Identifying, mitigating, and managing risk is a major part of the Aeronautical Decision Making (ADM) process. One of the ways we can manage risk is by creating a utilizing a set of Personal Minimums.

What are personal minimums?

Personal minimums are the human factors equivalent to reserve fuel in the airplane and help you differentiate between what is “legal” and what is “safe”. 

For example, the legal requirements for fuel reserve for day VFR flight are the fuel to your destination plus thirty minutes. For most trainer aircraft that means the fuel reserve is somewhere in the neighborhood of ~4 gallons. That doesn’t leave a lot of margin for error.

Fuel is only one of the criteria you can set for your own personal minimums. A good set of personal minimums encompass all areas of the P.A.V.E checklist. That is, “Pilot”, “Aircraft”, “Environment” and “External Pressures”. 

How do I create my personal minimums? 

The FAA has a few useful handouts for creating personal minimums. The one I tend to use and direct my students towards is provided to us as an appendix in the FAA Instructors Handbook. What I like about this checklist is that it is thorough and encompasses a lot of areas beyond what you typically see in personal minimum checklists (i.e wind and fuel). The AOPA also has a checklist for personal minimums for both VFR and IFR flights.

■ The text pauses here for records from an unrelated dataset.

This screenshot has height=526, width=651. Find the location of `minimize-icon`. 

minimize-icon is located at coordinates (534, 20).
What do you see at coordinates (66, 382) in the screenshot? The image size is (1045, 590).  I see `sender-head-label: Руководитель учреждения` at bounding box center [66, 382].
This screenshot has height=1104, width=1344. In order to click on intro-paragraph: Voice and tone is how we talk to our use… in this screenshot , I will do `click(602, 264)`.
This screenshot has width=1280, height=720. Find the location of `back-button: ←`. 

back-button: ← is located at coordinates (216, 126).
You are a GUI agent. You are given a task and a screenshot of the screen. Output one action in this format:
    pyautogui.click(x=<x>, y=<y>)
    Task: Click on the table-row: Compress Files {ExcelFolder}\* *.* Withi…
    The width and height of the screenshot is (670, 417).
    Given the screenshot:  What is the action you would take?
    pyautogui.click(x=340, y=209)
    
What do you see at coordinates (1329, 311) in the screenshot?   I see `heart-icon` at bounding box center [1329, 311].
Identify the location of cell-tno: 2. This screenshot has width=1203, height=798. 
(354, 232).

You can always create your own, but I would encourage you to at least look over the versions linked above and decide what elements of that you may want to add to your own. 

When filling out the sections, I find it helpful to think back over the recent flights you’ve gone on. What was the weather like on those flights? How was the visibility? What were the winds like? Reflecting on your recent flight experience can help you begin to determine what numbers you should use, but when in doubt, air on the conservative side. 

As an aside, I’ve recently begun using CloudAhoy for both my personal fights and during lessons with students. I can use it to look back on the wind, visibility, and ceiling conditions for previous flights and it helps add accuracy, especially when helping students create personal minimums for the first time.

Once you have your set of personal minimums, it can be helpful to give a copy of those to someone you trust. This can help add an extra level of accountability. 

How do I use my personal minimums?

Using your personal minimums is simple. If you have a personal minimum for a crosswind component of 15 knots and the current crosswind component for your departure runway is 16 knots. You don’t go.

Once you have your personal minimums set, you can always make them more conservative, but you should never make them more lenient, and you shouldn’t ever change your personal minimums on the day of the flight.

It is also important to recognize that you aren’t limited to one set of personal minimums. I have a different set of personal minimums for VFR flights than I do for IFR flights and a different set of minimums for day versus night flights. 

How do I increase my personal minimums? 

The best way to increase your personal minimums is to go up with a flight instructor and work on developing comfort in those conditions. Obviously, you want to make sure that the conditions are within the flight instructor’s personal minimums as well. Additionally, you want to make sure that you have plenty of outs should the weather conditions deteriorate.